Doing Business in Italy 2013 measures business regulations and their enforcement in 13 Italian cities –Bari, Bologna, Cagliari, Campobasso, Catanzaro, L’Aquila, Milan, Naples, Padua, Palermo, Potenza, Rome and Turin– and 7 ports –Cagliari, Catania, Genoa, Gioia Tauro, Naples, Taranto and Trieste. The report measures regulations affecting 5 stages of the life of a small or medium-size business: starting a business, dealing with construction permits, registering property, enforcing contracts and trading across borders.
- It is easiest to deal with construction permits and register property in Bologna, enforce a contract in Turin, and start a business in Catanzaro or Padua. In trading across borders, Genoa is the best performing gateway port and Catania leads amongst the regional and transshipment ports.
- Differences from one city to another can be extreme. In the case of dealing with construction permits, the main delay is in obtaining a building permit from the municipality. In Catanzaro and Palermo, this step alone takes six months, while the same procedure takes half that time in Campobasso, Naples, and Potenza, and only one month in Milan.

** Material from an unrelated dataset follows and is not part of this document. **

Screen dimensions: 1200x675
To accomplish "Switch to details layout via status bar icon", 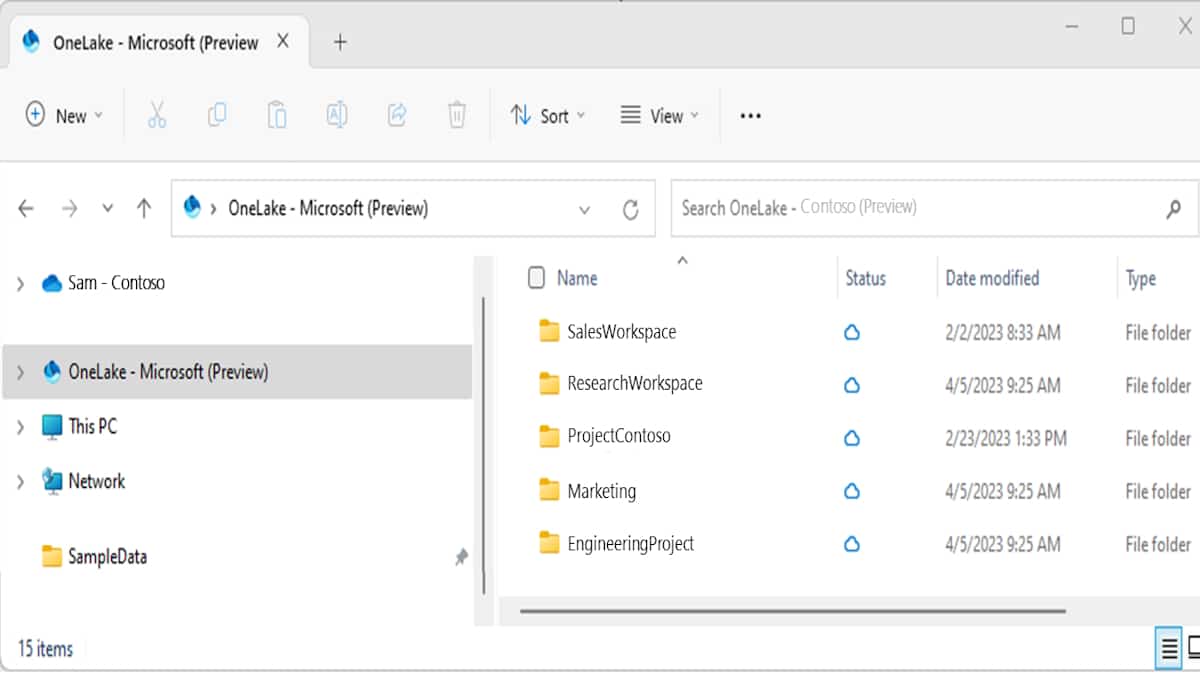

- The good news is that the regulatory environment for local entrepreneurs in Italy is improving, and the pace of change is picking up. When we compare Italy’s performance since 2005, the global Doing Business report shows how much the regulatory environment has changed for the better.
- Despite these good practices, challenges remain. Firms across Italy still face inefficient and lengthy procedures that carry a high cost, especially in the areas of dealing with construction permits and enforcing contracts.
- Cities in Italy have a lot to gain from adopting good practices that are working elsewhere in the country and reform-minded local governments can use the World Bank Group’s Doing Business indicators to motivate and sustain reform efforts.